Almost everything about this animation is the technique on the left repeated, oh, 2,048 times, or there abouts. The bit that is new is the animation of the warp field.

The inside of wavespectral.png, the input image to -tiletex, looks pretty much like the examples in the previous row, those on the left: a bunch of coefficients around the Zero Pole in various colors. In the pipeline that made the 2,048 warp fields for the animation, those coefficients changed color. They were, as engineers like to say, parametrically driven, which is a round-about way of saying they changed color over the length of an interval divided into 2,048 slices, and they changed a little bit for each slice. Since these are spectral coefficients, under Fourier synthesis they morph into waveforms, so as the coefficients change, so change the waveforms. With each increment, they don't wave in quite the same magnitude or phase as before.

The question of how much they change (how fast, what direction) is a matter of taste. In our minds, we had the tentative jerkiness of a color television set with its vertical and horizontal hold circuits very much out of tune (but pretty tight!). For us, the quirkiness of -turbulence, Mode 0, was just the thing, so you should spend some time with that tutorial.

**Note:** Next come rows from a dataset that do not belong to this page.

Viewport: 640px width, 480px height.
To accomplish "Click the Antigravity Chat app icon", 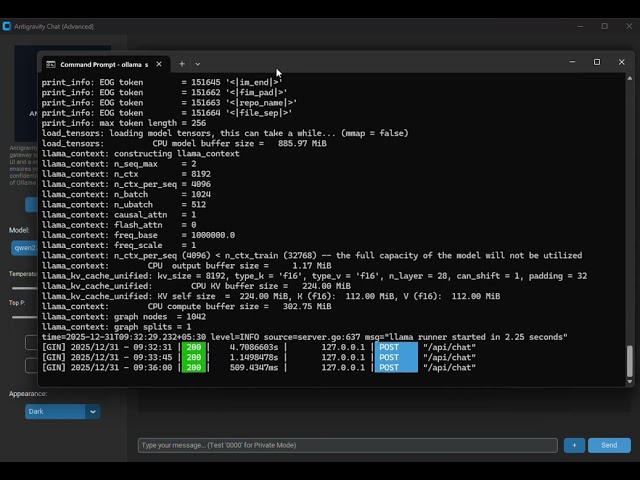I will 7,26.
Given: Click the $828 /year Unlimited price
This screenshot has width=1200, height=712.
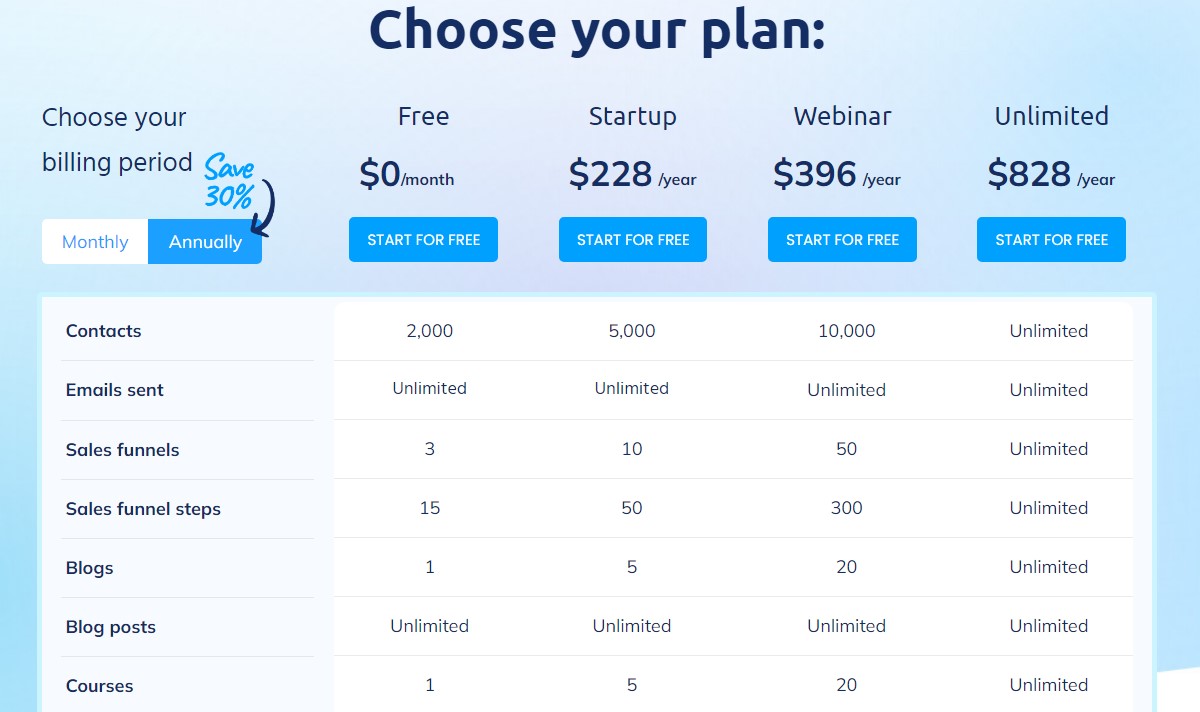Looking at the screenshot, I should 1051,175.
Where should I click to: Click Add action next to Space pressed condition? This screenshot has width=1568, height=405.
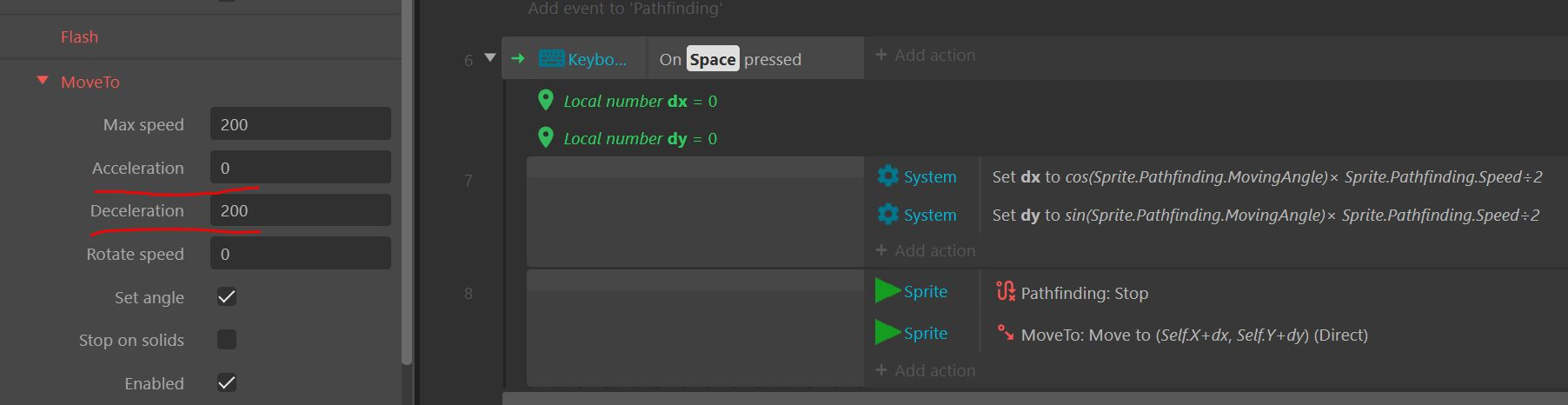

So imagine a -repeat-done loop iterating over a 2048 × 1 three channel (RGB) image that had been worked over by -turbulence with a radius of about 80 to 128, 6 to 12 octaves, a decay factor of 3 or 4, no differencing and Mode 0, because in mode 0 turbulence makes these abrupt transitions — jerks! — that seem especially apt. Two of these long skinny images, one for magnitude the other for angle, were concocted for each coefficient, three chiral pairs, six coefficients, twelve data sets. On each turn of the repeat loop, we took the indexed colors out of each long skinny image and used it to change the color of its corresponding coefficient. Usually, the colors changed slightly, but sometimes one or another would get a turbulent wack, hence the jerkiness.

That Swiss Army knife of video file manipulators, ffmpeg, generated the 2,048 test frames, basic colorbars and a time counter, something that one can do when defining a filter chain. This footage was then warped (-warp) and composited (-blend, difference,0.5) againt the real output image of -tiletex, giving a ghosty, shadow-like coloring. We added a wisp of mode 0 -noise for that faux film effect.